Figure 7. Optogenetic circuit mapping: a single VTA DA neuron can be inhibited by more than one ADP Sst-expressing neuron.

(a) Representative example of the optical footprint of a Sst neuron stimulated with 405 nm laser spots of 9 µW power. The neuron was filled with Alexa 594 dye through patch pipette. Optical footprint, illustrating the square spots where laser stimulation induced action potential in the ADP subtype of Sst cells, is shown in yellow pixels and located around the cell body. Traces 1 and 2 demonstrate evoked responses, while stimulating the corresponding point around the Sst cell. Action potential (2) was induced by stimulation on the soma, while no action potentials were induced by laser spots on the neurites (1). (b) The black trace (‘control’) shows an IPSC evoked in DA cell due to optical stimulation of a neighboring ADP neuron. The red trace shows an absence of evoked IPSCs in the same cell during application of the GABA_A receptor antagonist gabazine (10 µM). The violet bars indicate moments of the light (405 nm) flash. (c) Colored pixels represent input maps from a Sst neuron to a neighboring DA cell (shown as a green circle in the center) at 9 μW laser power setting. Amplitudes of the optically evoked IPSCs were color-coded according to the pseudocolor scale, shown at the bottom in relative units from 0 to 1 (used also in panels e and f). Actual amplitudes varied between experiments and are here shown in white (corresponds to maximum IPSC amplitude of 40 pA) and purple (corresponds to IPSC amplitude of 20 pA) traces. (d) Post-staining of the neurobiotin-filled postsynaptic DA neuron shown in c; the cell is labeled with streptavidin 633 (magenta, NB+) and tyrosine hydroxylase antibody (green, Th+). (e–f) Two other examples of input maps at 9 µW demonstrate their variability. All circuit maps in c, e and f overlay images of horizontal VTA slices, where recordings were carried out showing location of the DA cells. Maps in c and e were recorded at bregma −4.44 and that in f at bregma −4.56. ml, medial lemniscus; ‘midline’ indicates the sagittal center line of the horizontal slice. Supporting data can be found in the Additional files: Figure 7—figure supplements 1–2.

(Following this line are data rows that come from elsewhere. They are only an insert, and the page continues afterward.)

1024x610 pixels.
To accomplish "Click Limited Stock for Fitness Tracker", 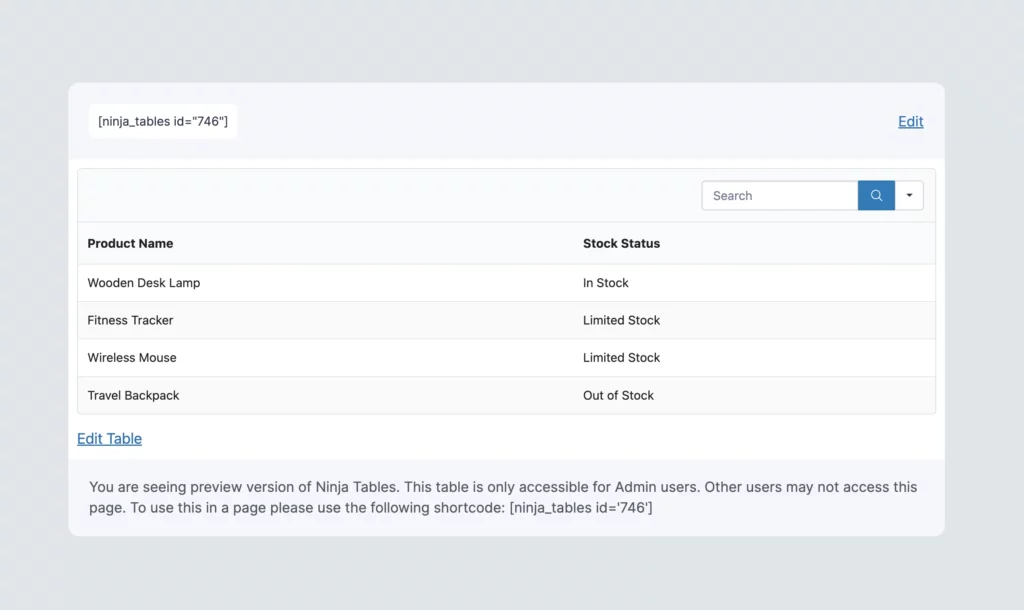I will (621, 321).
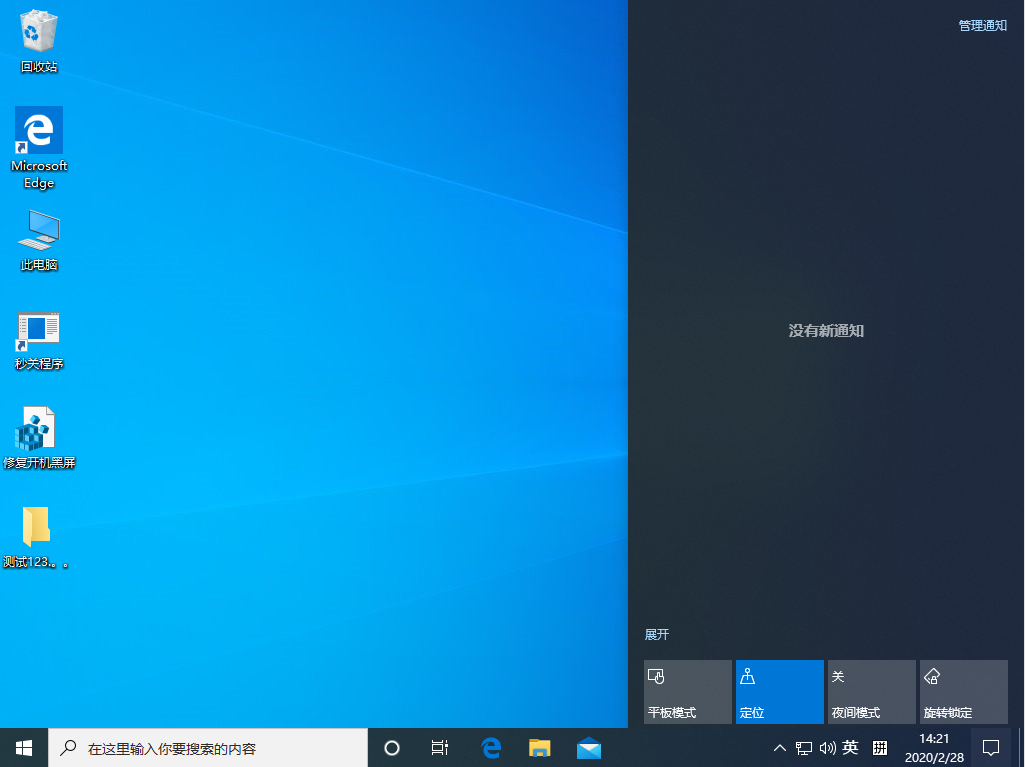
Task: Open Cortana search circle icon
Action: coord(391,747)
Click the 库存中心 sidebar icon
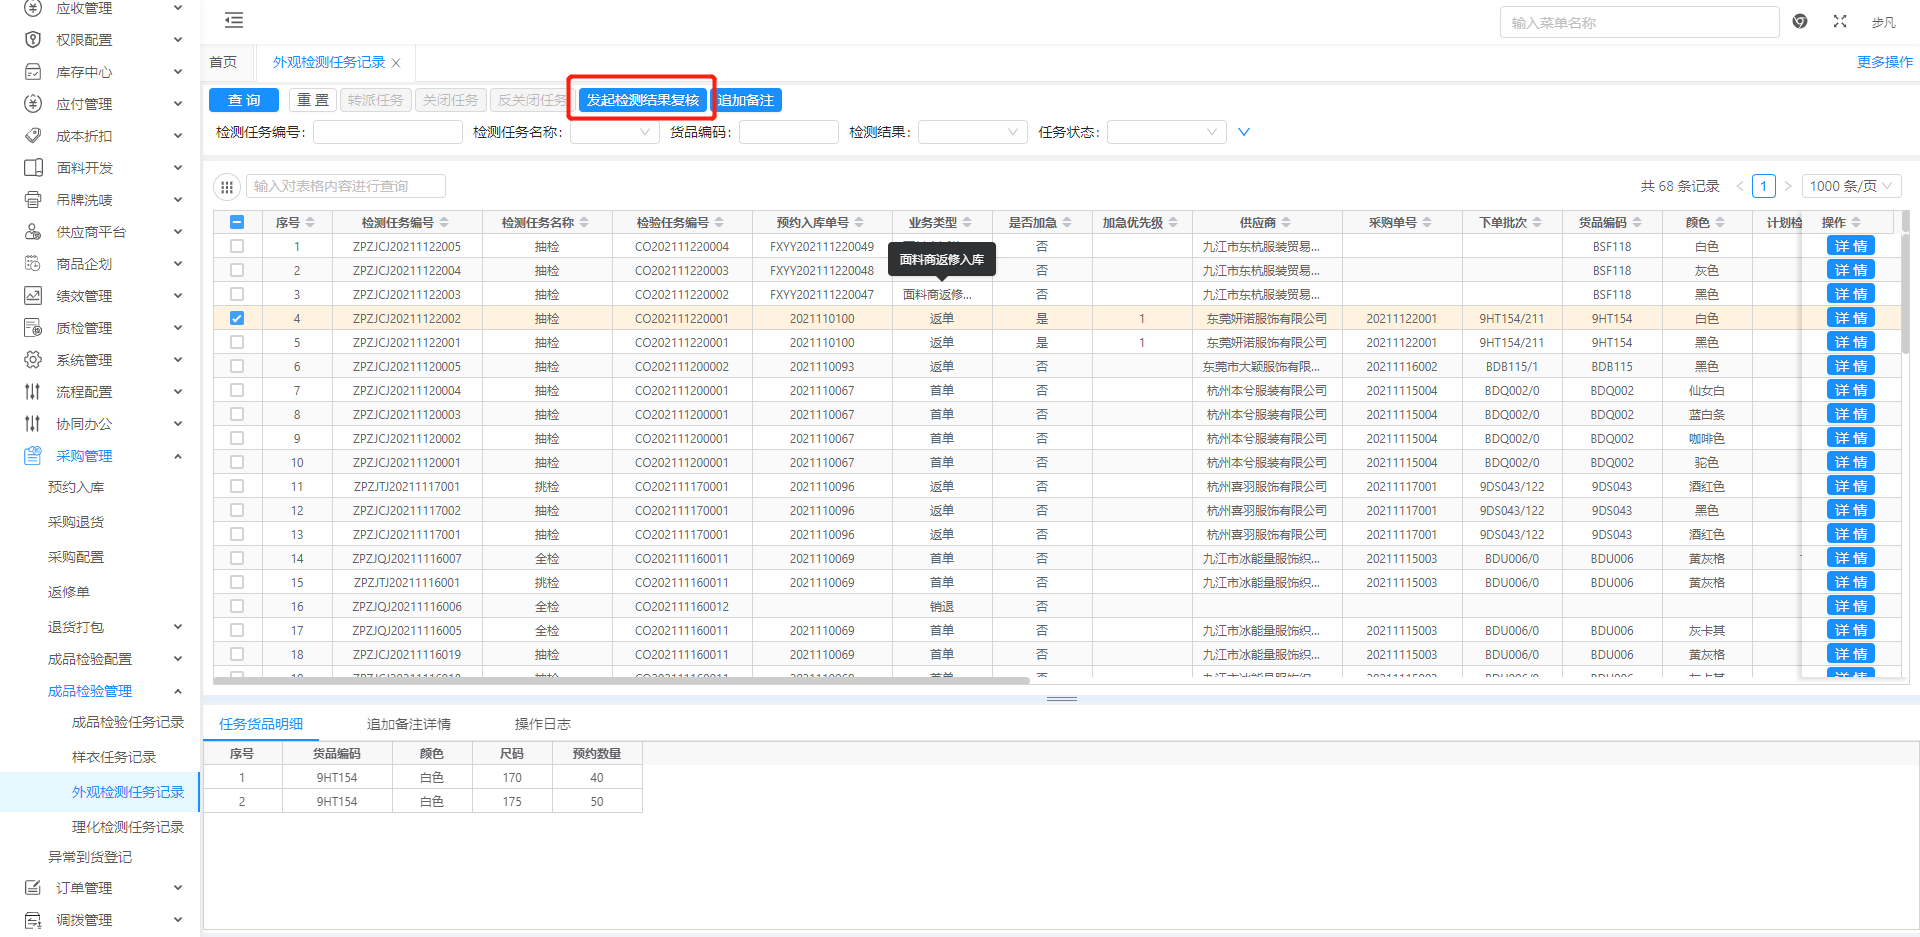 coord(33,72)
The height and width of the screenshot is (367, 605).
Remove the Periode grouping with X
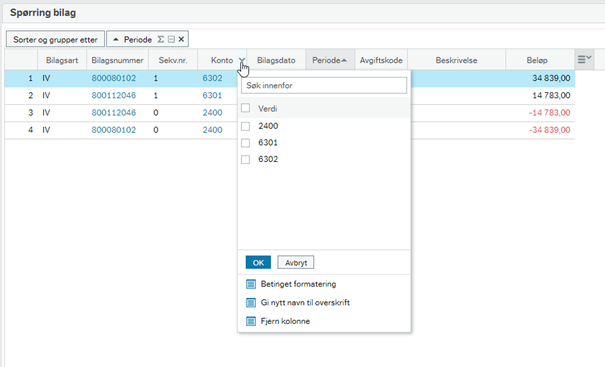[181, 39]
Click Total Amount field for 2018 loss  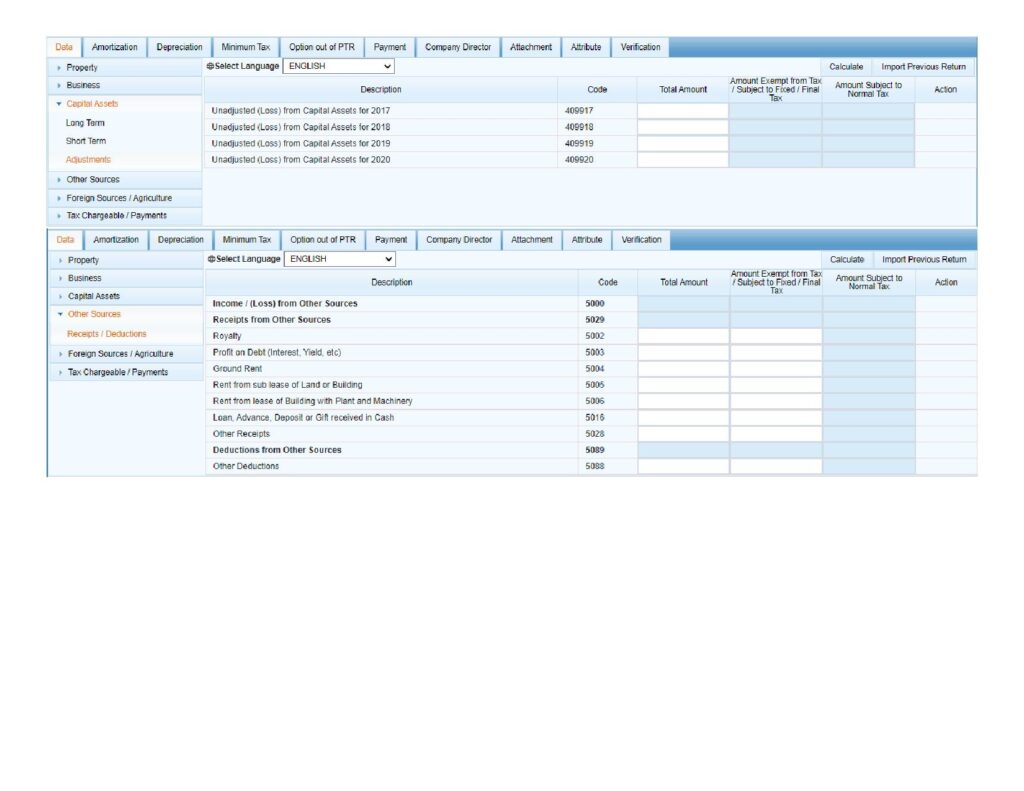pyautogui.click(x=683, y=127)
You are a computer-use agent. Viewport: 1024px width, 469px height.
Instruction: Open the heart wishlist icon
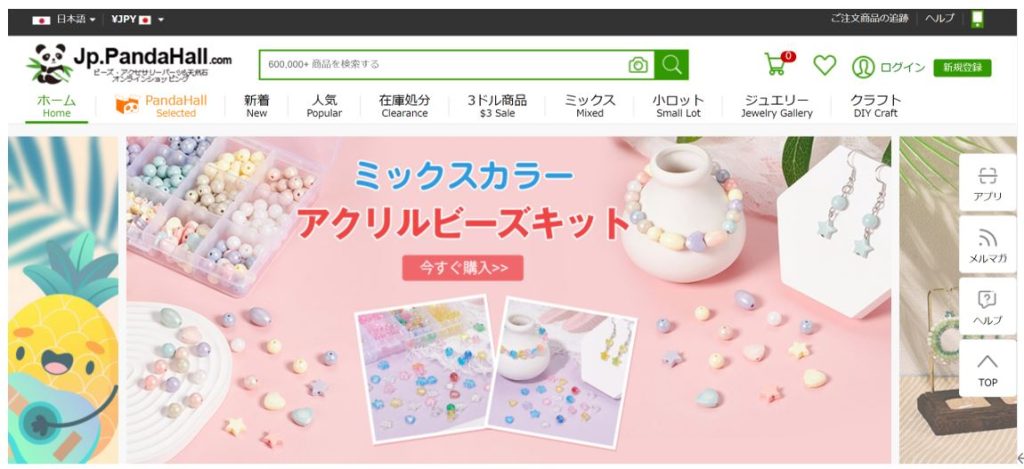pyautogui.click(x=825, y=65)
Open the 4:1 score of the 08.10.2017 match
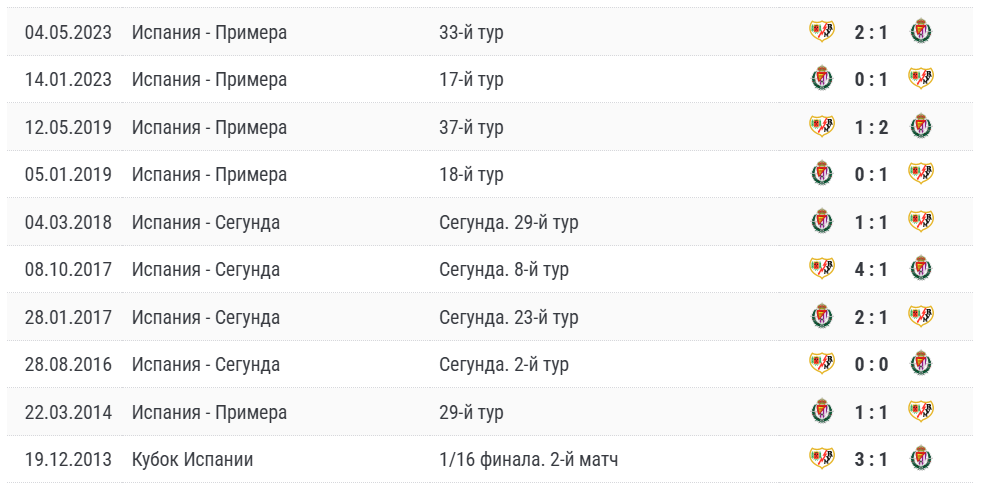The image size is (982, 489). coord(870,269)
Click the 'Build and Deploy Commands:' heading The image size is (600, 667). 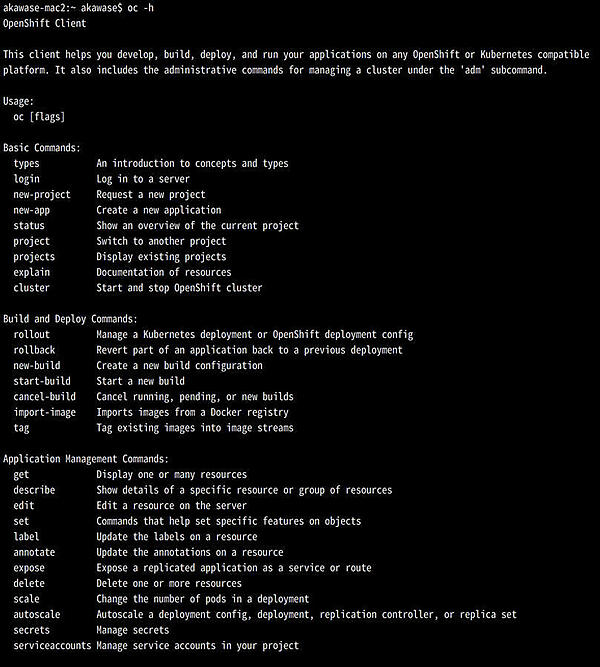click(70, 319)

Figure 7—figure supplement 1. Examples of I_h-current test (a) and immunohistochemistry (b) for confirmation of DA neuron phenotype.

(a) I_h current is shown as an extra inward current, occurring during hyperpolarization of the cell membrane potential from −70 to −130 mV. (b) The recorded DA neuron was positive for Neurobiotin (magenta) and Th (green). Often Th was leaking out from the cell body during neurobiotin loading, explaining why many cells are brighter co-stained at axonic/dendritic sites than at somas.

Figure 7—figure supplement 2. Examples of amplitude variations of evoked IPSCs in VTA DA cells.

ADP-subtype Sst neurons were activated by repeated laser spots at 9 mW power, which resulted in IPSCs in local DA cells. IPSC frequencies are shown by number of events, one event being a mean of three IPSCs evoked by the stimulation of the same anatomical spot. Events for three representative DA cells are shown to illustrate the variation in amplitudes between and within the cells. Supporting data can be found in the Additional files: Figure 7—figure supplement 2—source data 1.